Timothée Chalamet e Rebecca Ferguson: que espectáculo em tempo de super-heróis?


joao lopes
21 Out 2021 23:49

Seja qual for a nossa avaliação de "Duna", de Denis Villeneuve, o mínimo que se pode dizer é que esta nova versão do romance de Frank Herbert ficará como um momento emblemático das convulsões que, nos últimos anos, têm agitado o planeta cinematográfico. E escusado será lembrar que a versão de 1984, assinada por David Lynch, além de intrinsecamente diferente, surgiu num contexto de produção e difusão sem paralelismo possível com a nossa actualidade.

Porquê? Porque "Duna" surge no coração de uma encruzilhada que, sendo narrativa e estética, é também eminentemente industrial e comercial. Podemos mesmo perguntar: será que uma performance fraca junto dos espectadores vai impedir a conclusão que Villeneuve sempre desejou, isto é, a segunda parte da história de Paul Atreides e do planeta Arrakis?

A dúvida enreda-se com o facto de, no mercado dos EUA, "Duna" surgir em simultâneo nas salas e numa plataforma de streaming, a HBO Max. Há quem considere (a meu ver, com toda a pertinência) que essa simultaneidade parece querer dizer aos espectadores “fiquem em casa, não vale a pena irem às salas”…

Não admira, assim, que, de forma mais ou menos consciente, todo o projecto se apresente como "mensageiro" de um drama estrutural: como garantir a sobrevivência do espectáculo cinematográfico — e, sobretudo, do espectáculo cinematográfico nos grandes ecrãs das salas escuras — sem ser enredado nas muitas rotinas de produção (rotinas temáticas, rotinas técnicas, rotinas narrativas) que os super-heróis impuseram às plateias de todo o mundo?

Ambição não faltou a Villeneuve e à sua equipa. Dois elementos são sintomáticos disso mesmo: a imponência da concepção cenográfica, a cargo do colaborador habitual Patrice Vermette, e a pompa (talvez demasiada pompa) da música de Hans Zimmer, um talentoso especialista deste tipo de aventuras. Infelizmente, fica-se com a sensação de que a ostentação de tudo isso acontece em detrimento do essencial. Ou seja: a saga familiar e política do jovem Paul Atreides, talvez o messias que pode salvar o planeta Arrakis — isto sem esquecer que me parece, embora muito boa gente pense o contrário, que falta a Timothée Chalamet intensidade e fôlego para sustentar personagem tão complexa e carismática.

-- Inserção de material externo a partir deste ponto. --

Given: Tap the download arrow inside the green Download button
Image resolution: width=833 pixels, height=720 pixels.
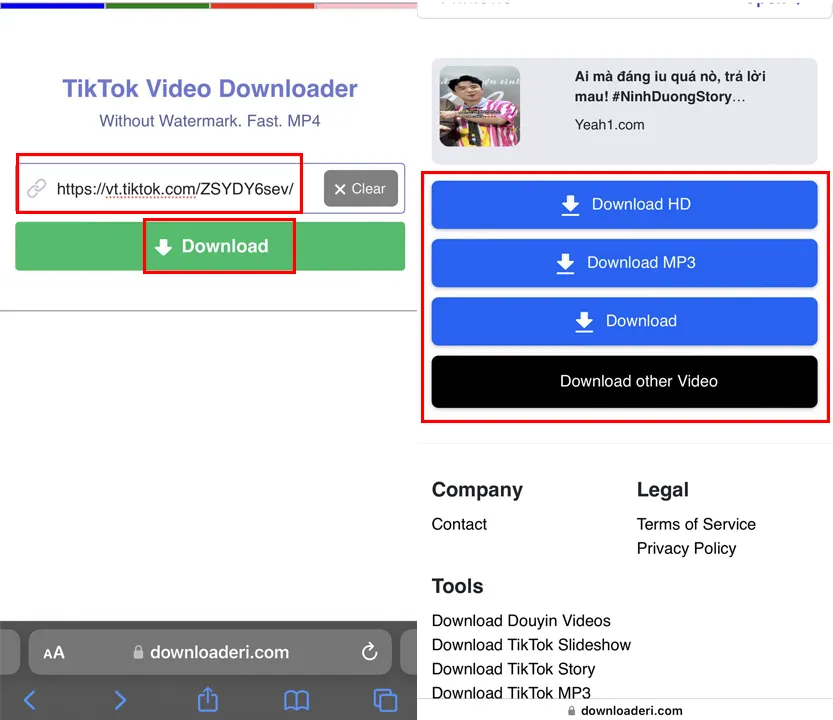Looking at the screenshot, I should pyautogui.click(x=164, y=246).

O resultado tem qualquer coisa de paradoxal, sedutor e frustrante: a ostentação "visual" acontece em detrimento da valorização da história, dos seus contrastes, ramificações e enigmas. Como se o conceito épico — que ligaria o filme aos valores mais essenciais da imaginação de Frank Herbert — tivesse sido parasitado pela ostentação dos meios. Em resumo: uma produção a que sobra em exuberância "decorativa" aquilo que lhe falta em trabalho sobre as personagens e as suas relações.